If a curve given by y=f(x) starts at (0,0) and ends at (x1,y1), then find the function f(x) such that the area under the curve from x=0 to x=x1 is maximum under the constraint that the total length of curve between these is fixed and is equal to l. I know this question can be solved using euler Lagrange equation but I was wondering if there is some other simple and intuitive method for solving this question.

Answer 1

I will present a quite intuitive and simple method which just uses high school calculus to solve this question.

Let us suppose that the required curve is given by $y=f(x)$. Now consider a particular point $x,f(x)$ and also its immediate neighbours $$x-dx,f(x-dx)$$ and $$x+dx,f(x+dx)$$ Since we are considering a small element, therefore we can assume that it is nearly straight. So we assume that the line joining the middle point to its left neighborhood point has inclination $A$ and that of the line joining the middle point to its right neighborhood is $A+dA$. Further we see that $$tan(A)= f'(x)=$$ {$f(x)-f(x-dx)$}$/dx $

and $$tan(A+dA)= f'(x+dx)= $${$f(x+dx)-f(x)$}$/dx$

as well as

$f''(x)=$

{$f'(x+dx)-f'(x)$}$/dx$

$ = d(tanA)/dx = sec²A(dA/dx)$

This is a bit weird way of representation but does not matter much. Maybe someone else can write it in a better way. It is just my style.

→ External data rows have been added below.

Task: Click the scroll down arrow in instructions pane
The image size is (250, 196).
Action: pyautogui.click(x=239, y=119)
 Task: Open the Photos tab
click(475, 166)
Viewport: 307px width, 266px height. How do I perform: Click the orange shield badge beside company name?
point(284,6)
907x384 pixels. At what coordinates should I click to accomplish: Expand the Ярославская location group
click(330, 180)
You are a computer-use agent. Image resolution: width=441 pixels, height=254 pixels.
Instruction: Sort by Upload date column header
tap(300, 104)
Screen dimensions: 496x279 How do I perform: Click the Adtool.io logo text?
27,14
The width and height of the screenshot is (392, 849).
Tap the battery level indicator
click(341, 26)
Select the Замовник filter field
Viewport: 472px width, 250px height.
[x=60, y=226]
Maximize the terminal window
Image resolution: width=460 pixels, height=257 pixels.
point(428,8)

Now I will do a mischievous trick that I will stretch the middle point by a very small amount $dh$. I will assume that $dh <<<< dx,(dx)²$. So the middle point now becomes $x,f(x)+dh$. This slight upliftment will cause an infinitesimal change in arc length. By using correct approximations we can see that the small change in arc length is

$dl = sinA dh$(due to left) $- sin(A+dA) dh$(due to right)

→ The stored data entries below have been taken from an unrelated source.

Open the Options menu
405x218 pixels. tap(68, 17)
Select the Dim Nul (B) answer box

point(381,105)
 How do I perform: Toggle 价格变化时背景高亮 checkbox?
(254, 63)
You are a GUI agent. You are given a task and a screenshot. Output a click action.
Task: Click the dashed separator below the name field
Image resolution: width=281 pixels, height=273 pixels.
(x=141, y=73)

$=${$sin(A)-sin(A+dA)$}$dh$ $$= -d(sinA)dh$$

Also, there will be infinitesimal change in area under curve which can be given by $da = dx dh $ ( by adding the area of 2 new triangles formed both having base $dh$ and height $dx$). We can clearly see that though both da and dl are infinitesimal but da/dl is non zero finite number which is a function of x only as dh gets cancelled.

Now here is my argument:-

"The ratio da/dl must have same value at all values of x".

This is because if we suppose this ratio has different values, say 1 and 2 at 2 different points then it would be possible to slightly increase the height at one point and decrease at the other point in such a way that there is net 0 change in total arc length, yet there will be non zero change in area under curve, that is it can be made to increase and decrease. This contradicts with our initial condition that $y=f(x)$ is the optimum path for maximum area under curve. Therefore it is necessary that $dh/dl = C$ where $C$ is a constant and not a function of x.

Therefore we get $$d(sinA)/dx = C$$ So, $$ sinA= Cx+ D$$ where $D$ is another constant. Now

$ sinA = tanA/ (1+tan²A)$^$(1/2) $ and $ tan A = dy/dx$. Now when we will solve this differential equation ( I leave it to the OP), we will get an equation of circle with 3 constants. 2 of these can be calculated by the boundary conditions, that is where the curve starts and ends, and one will be found by the total arc length of curve.